▸ **Directions**
Your response should consist of every line below, reproduced without alteration.

(Dataset entries)
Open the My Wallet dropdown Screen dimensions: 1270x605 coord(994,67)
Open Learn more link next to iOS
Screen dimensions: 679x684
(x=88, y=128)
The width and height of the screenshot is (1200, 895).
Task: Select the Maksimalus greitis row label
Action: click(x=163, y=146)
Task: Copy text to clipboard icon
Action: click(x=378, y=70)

▸ **Written solution**
Open the My Wallet dropdown Screen dimensions: 1270x605 coord(994,67)
Open Learn more link next to iOS
Screen dimensions: 679x684
(x=88, y=128)
The width and height of the screenshot is (1200, 895).
Task: Select the Maksimalus greitis row label
Action: click(x=163, y=146)
Task: Copy text to clipboard icon
Action: click(x=378, y=70)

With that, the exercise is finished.